TASK DATA:

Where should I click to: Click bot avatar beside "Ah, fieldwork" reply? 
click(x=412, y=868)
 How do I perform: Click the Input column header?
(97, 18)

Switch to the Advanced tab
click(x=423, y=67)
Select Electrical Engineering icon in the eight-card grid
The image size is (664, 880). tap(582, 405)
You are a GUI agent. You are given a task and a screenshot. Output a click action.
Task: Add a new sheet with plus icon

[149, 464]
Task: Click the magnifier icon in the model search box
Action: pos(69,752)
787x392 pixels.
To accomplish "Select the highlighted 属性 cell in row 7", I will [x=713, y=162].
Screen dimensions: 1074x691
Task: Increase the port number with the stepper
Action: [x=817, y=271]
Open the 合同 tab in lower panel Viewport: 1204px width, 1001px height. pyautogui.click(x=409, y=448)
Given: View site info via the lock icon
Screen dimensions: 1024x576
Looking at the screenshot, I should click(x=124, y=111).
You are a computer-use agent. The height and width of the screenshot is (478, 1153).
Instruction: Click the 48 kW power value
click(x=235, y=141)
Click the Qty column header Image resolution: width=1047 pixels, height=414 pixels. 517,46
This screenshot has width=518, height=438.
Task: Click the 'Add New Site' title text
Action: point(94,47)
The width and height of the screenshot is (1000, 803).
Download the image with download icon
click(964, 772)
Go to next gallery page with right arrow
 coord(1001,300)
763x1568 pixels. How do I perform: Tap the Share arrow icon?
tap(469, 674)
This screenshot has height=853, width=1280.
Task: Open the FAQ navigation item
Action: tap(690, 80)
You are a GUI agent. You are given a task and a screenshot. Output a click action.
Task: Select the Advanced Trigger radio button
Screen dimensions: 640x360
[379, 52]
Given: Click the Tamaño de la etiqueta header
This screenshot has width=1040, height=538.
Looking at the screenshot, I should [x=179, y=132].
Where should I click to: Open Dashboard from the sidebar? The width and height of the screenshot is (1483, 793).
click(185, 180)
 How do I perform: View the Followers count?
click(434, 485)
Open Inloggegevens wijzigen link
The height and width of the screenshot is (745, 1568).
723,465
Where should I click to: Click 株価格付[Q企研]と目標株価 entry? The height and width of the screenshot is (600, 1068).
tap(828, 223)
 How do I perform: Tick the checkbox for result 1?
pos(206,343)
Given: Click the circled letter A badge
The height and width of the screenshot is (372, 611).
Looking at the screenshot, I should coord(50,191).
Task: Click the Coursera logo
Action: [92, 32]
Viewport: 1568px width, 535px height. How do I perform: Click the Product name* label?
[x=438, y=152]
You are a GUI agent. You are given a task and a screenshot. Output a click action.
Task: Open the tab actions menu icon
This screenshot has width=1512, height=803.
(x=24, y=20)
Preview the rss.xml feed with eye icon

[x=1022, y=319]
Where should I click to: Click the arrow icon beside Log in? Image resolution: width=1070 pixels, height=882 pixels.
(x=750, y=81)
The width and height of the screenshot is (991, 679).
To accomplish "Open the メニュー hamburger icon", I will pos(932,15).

YOUR OBJECTIVE: Copy only this part of the entries above: the line with "Open the 合同", the line with "You are a computer-use", and the lines between, all exactly as written.

SOLUTION TO THIS TASK:
Open the 合同 tab in lower panel Viewport: 1204px width, 1001px height. pyautogui.click(x=409, y=448)
Given: View site info via the lock icon
Screen dimensions: 1024x576
Looking at the screenshot, I should click(x=124, y=111).
You are a computer-use agent. The height and width of the screenshot is (478, 1153).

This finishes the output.